Palindrome Part One

Posted in Audio by - September 17, 2020
Palindrome Part One

Released September 2020

SOME SPOILERS FOLLOW

Including dynamically developing the Sixth Doctor and finally giving acted life to the Eighth Doctor once more, perhaps no element of the Doctor Who tapestry provided Big Finish with such a specifically unique opportunity as exploration of the Time War that saw the entire universe brought to the brink of destruction as the Time Lords and Daleks battled throughout eternity. With the War Doctor sacrificing his name but not necessarily his morals as the stakes became ever higher throughout his own adventures, the more conciliatory Eighth Doctor has likewise been given ample time within this setting as the pieces are put in place and the first shots fired. As the fourth volume of Time War ostensibly brings this saga to a close, the Doctor and Bliss are firmly dragged into the fray as the Daleks attempt to replenish their army using Davros himself.

John Dorney’s ‘Palindrome Part One’ bravely opens this set in an alternate dimension in which the Kaleds and Thals live in peace on a Skaro where Davros is happily married to his Thal wife, Charn. Unfortunately, things quickly begin to go awry when Davros opens his gate that connects dimensions and he begins experiencing the days following his experiment in reverse order. Unable to remember actually activating the portal or how the catastrophic events he witnesses in reverse order may have come to happen, Davros soon realizes that two figures known only as the Doctor and Bliss may have the answers.

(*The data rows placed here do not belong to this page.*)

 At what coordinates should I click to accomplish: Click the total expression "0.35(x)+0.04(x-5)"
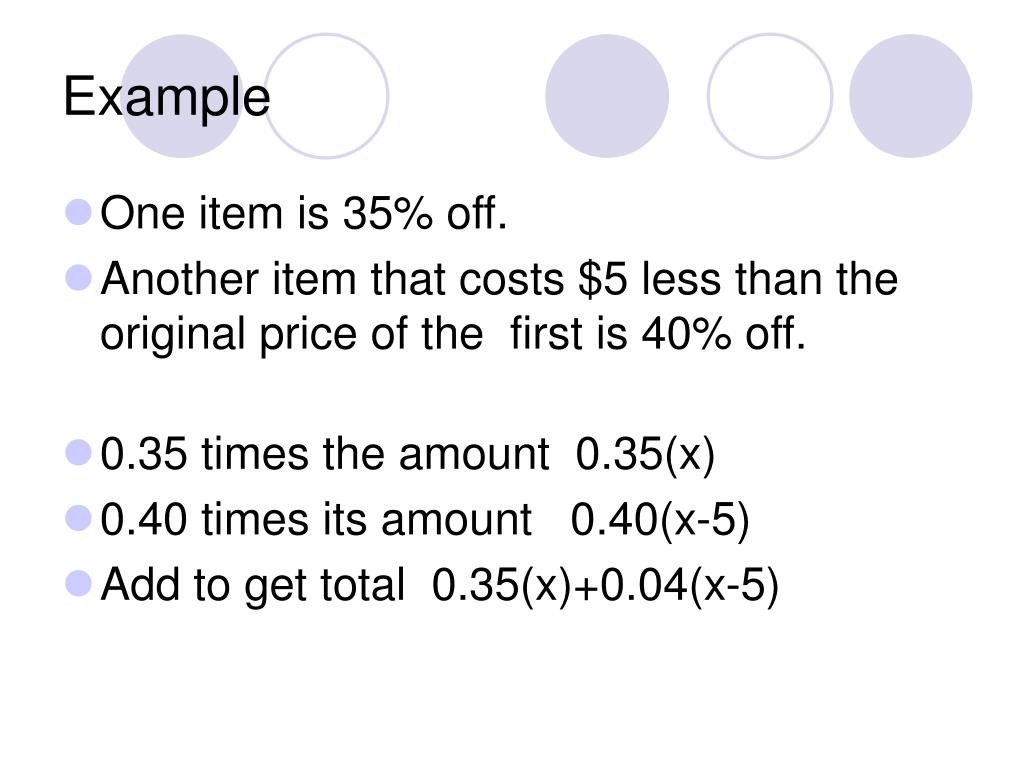coord(605,585)
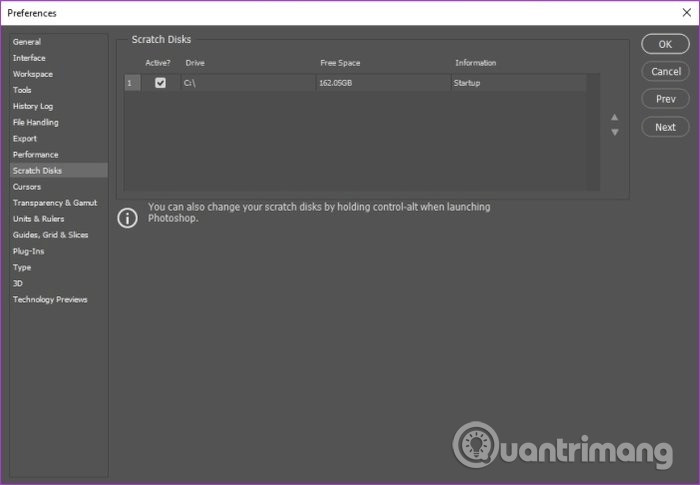Click the info icon beside the hint text
This screenshot has height=485, width=700.
click(x=128, y=218)
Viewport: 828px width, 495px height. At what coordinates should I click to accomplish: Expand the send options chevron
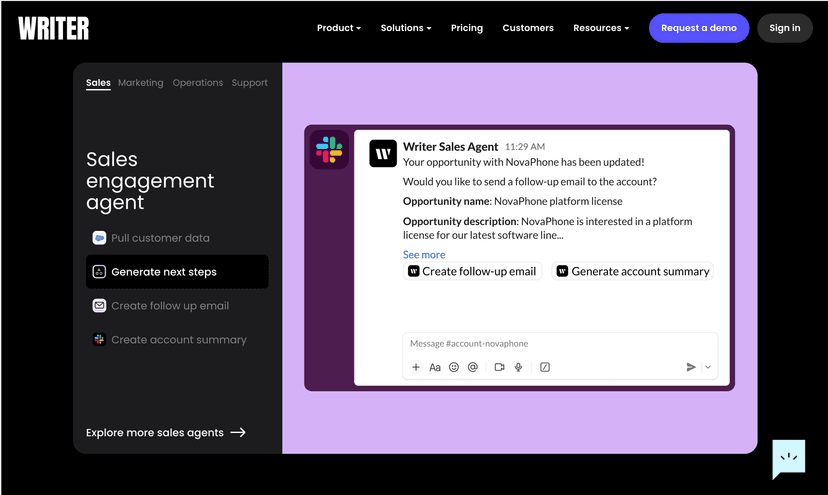click(x=708, y=367)
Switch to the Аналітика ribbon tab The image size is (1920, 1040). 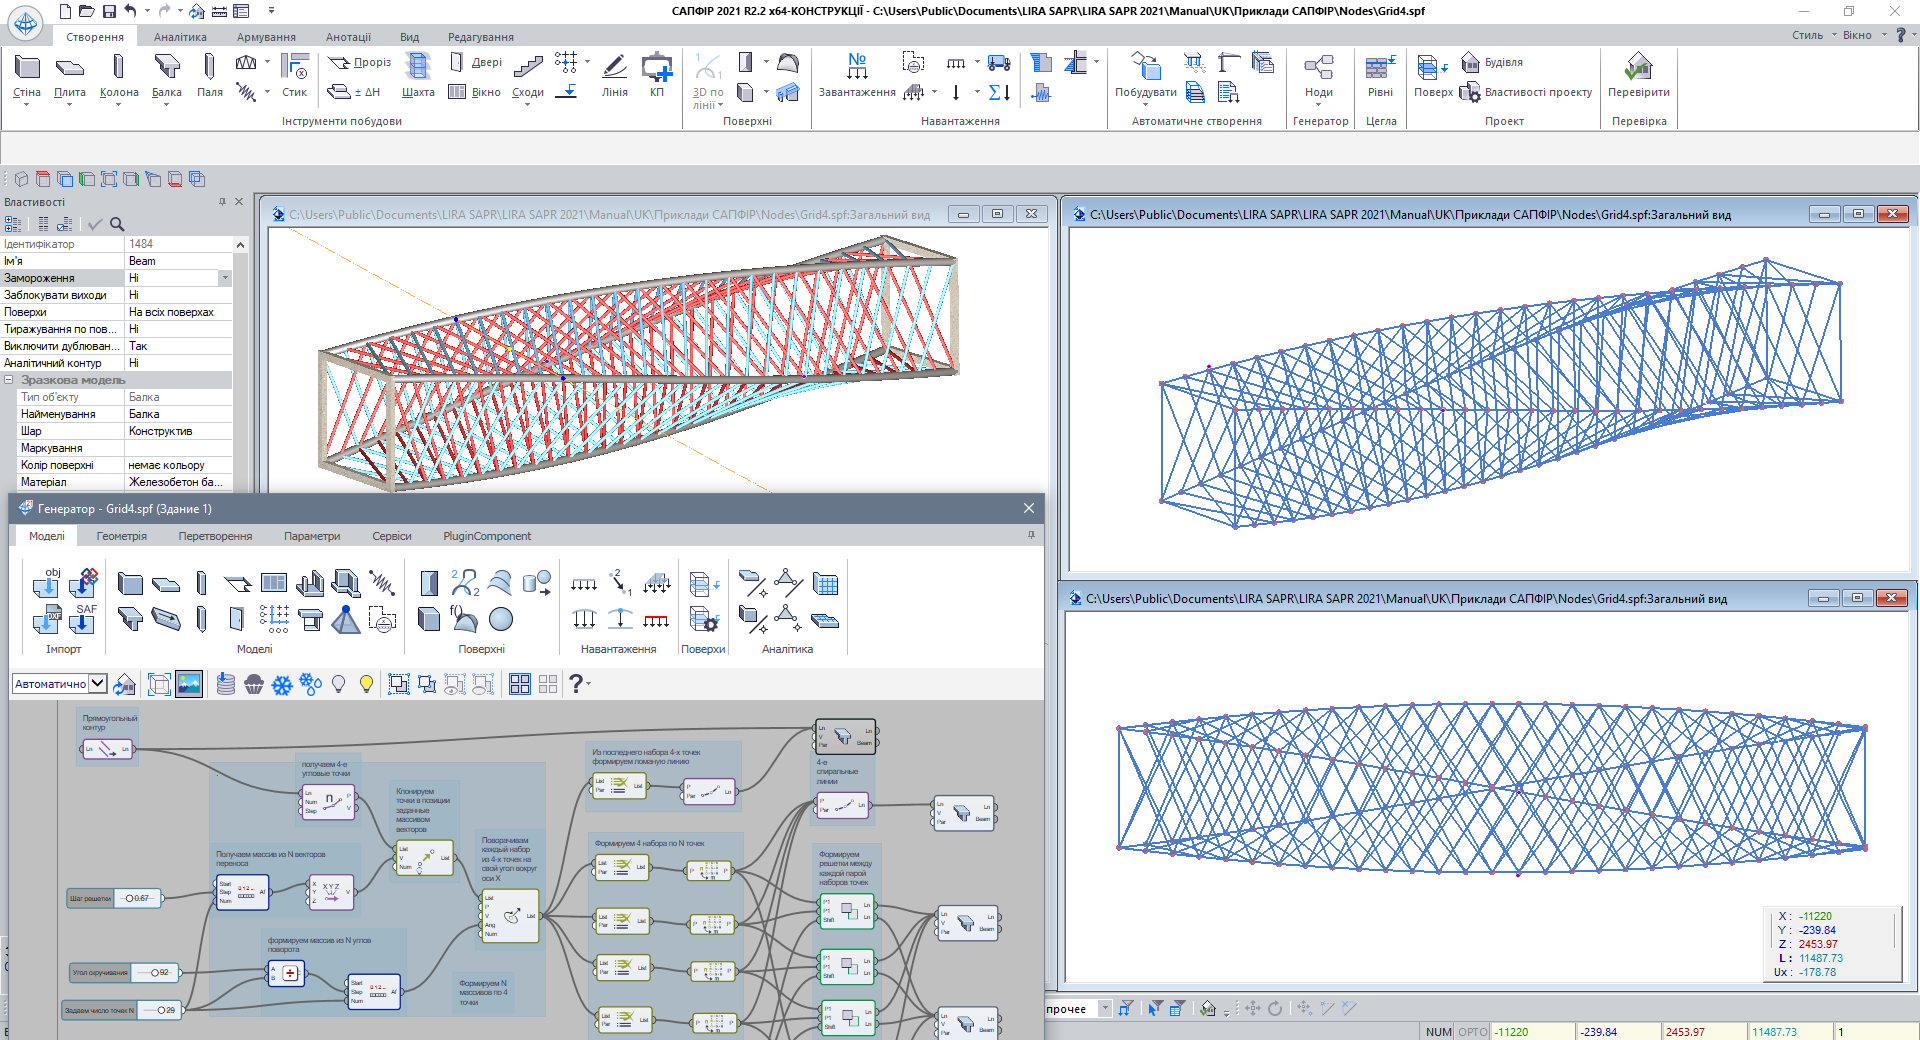point(180,37)
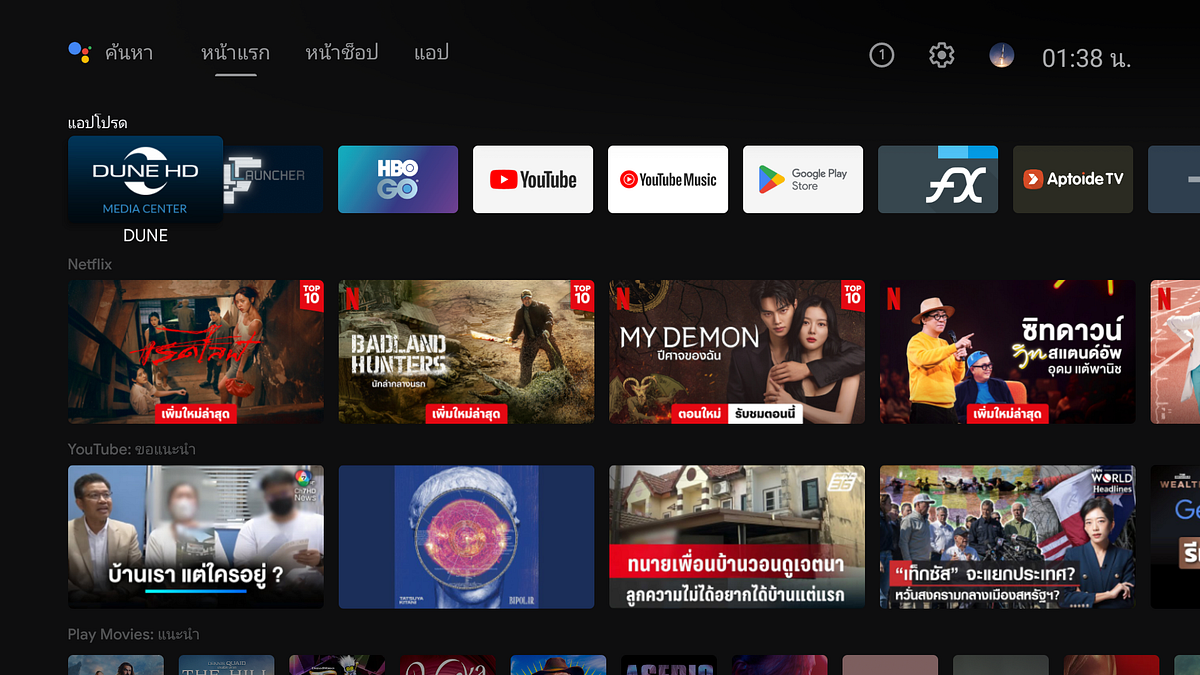This screenshot has height=675, width=1200.
Task: Play Badland Hunters from the Netflix row
Action: 466,352
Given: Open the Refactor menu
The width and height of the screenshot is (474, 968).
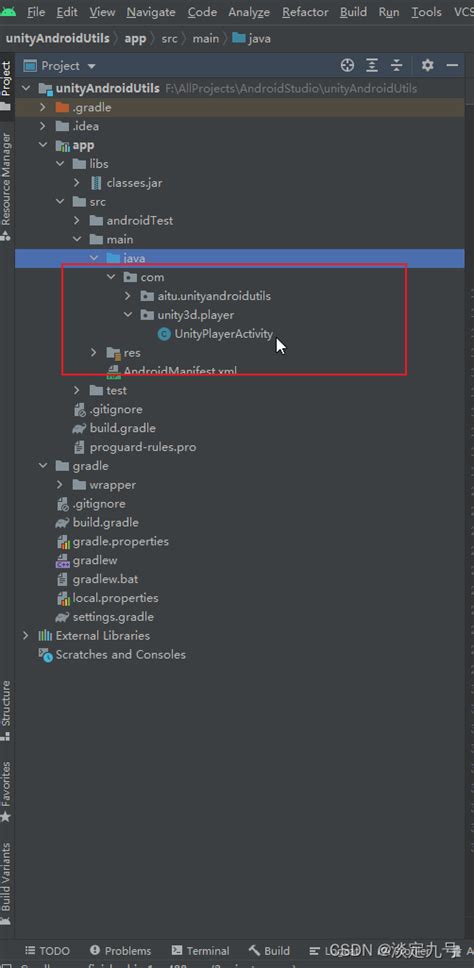Looking at the screenshot, I should 306,12.
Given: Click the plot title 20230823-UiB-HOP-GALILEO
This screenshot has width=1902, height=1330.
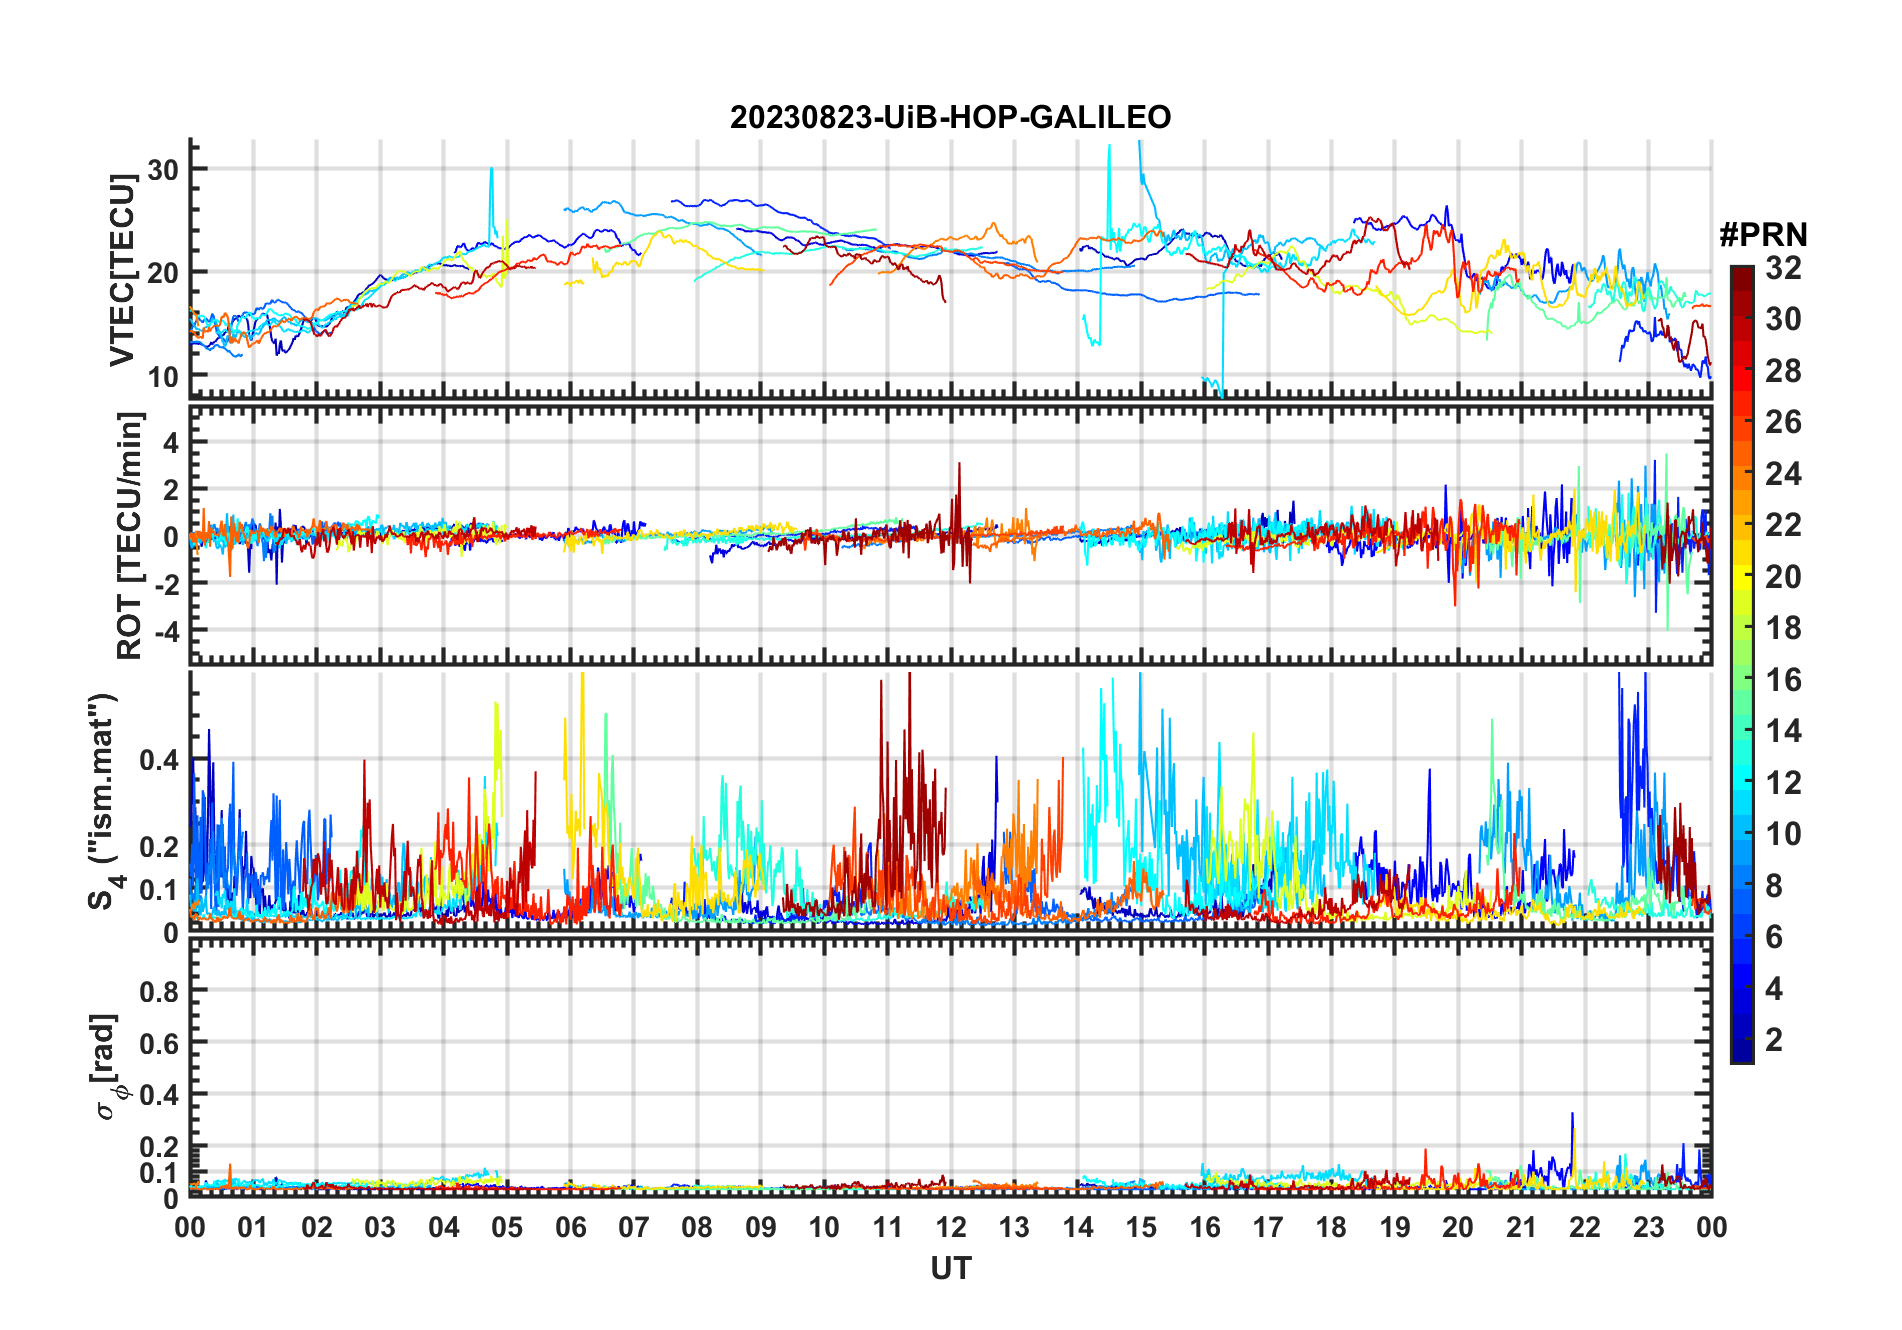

The Daleks being all but defeated with the Doctor chasing the Time Strategist as the final remaining foe into this dimension is an intriguing setup to be sure, but from a narrative standpoint it is ultimately disappointing to set up a different version of an established enemy so far removed from the Time War proper no matter how integral he will become to events and no matter how incredible the individual performance. Nonetheless, the reverse chronology of sorts that Davros experiences as a result of his experiment gives actor Terry Molloy some of his most emotionally resonant material in the role Davros to date and provides a unique dichotomy between who this particular man is and who the title all but suggests he is destined to become as the Time War now bleeds through dimensions. This is a man who is fiercely loyal to Kaleds and Thals alike, and the genuine compassion brimming from his voice as he dotes on and speaks to his wife help to quickly establish the very different facts and beliefs on this version of Skaro. Davros is genuinely shaken as Thals come under attack on his world, and the loss of his wife rightfully continues to haunt him as he travels back along his timeline knowing what for some reason remains in store for those around him. In a matter of minutes, Molloy is able to convincingly bring to life a figure wholly distinct from the Dalek creator he has helped make so famous over the years, and the inevitable oncoming downfall of this great man has convincingly been set up by the time that the more traditional stylings of Davros insidiously encroach upon the whirlwind of confusion and loss around him.

This is a story that certainly fits into the Doctor-lite category as the Doctor and Bliss only feature briefly to introduce themselves and try to convince Davros that the Time Strategist must be destroyed in order to set time back on track. This itself is another bold choice given that the event the Doctor was directly involved in is not seen and since this is ultimately mere setup for a return to the Time War proper, but Paul McGann and Rakhee Thakrar do well in their short time to convey the scope and gravitas of the situation facing Davros even if the Doctor does perhaps seem unusually unable to look past this man’s name to see the individual himself. The end result is a very different type of story pitting the Doctor against Davros, and although the end result is ultimately known, the internal battle with its ultimate motivations is wonderfully realized and yet another very human moment for this man who very much still retains his sense of humanity at this point.

Even with The Moment established as the purported end to the Time War, this is a conflict brimming with a nearly endless potential for novel storytelling opportunities. However, highlighting the Daleks on the verge of defeat and introducing an alternate dimension ultimately only leaves one real endpoint for this story to reach no matter how many clever twists are thrown in along the way. Thus, while the intriguing setup of Davros in relation to time brings with it plenty of emotional moments for Davros to experience and question, the ultimate cause for these events is evident and makes this plot point window dressing to instead highlight the true empathy and compassion of the Davros here in relation to the pained figure of pure hatred that will once more come to feature. Dorney does an admirable job of playing with time and expectations in the setup piece to this extended Davros-centric story, but the confines of continuity work against its sense of potential wonder and it instead relies on the immense talent of Terry Molloy to carry this narrative that is so far removed (and yet ultimately so integral) to the ongoing Time War and the exploits of the Doctor and Bliss.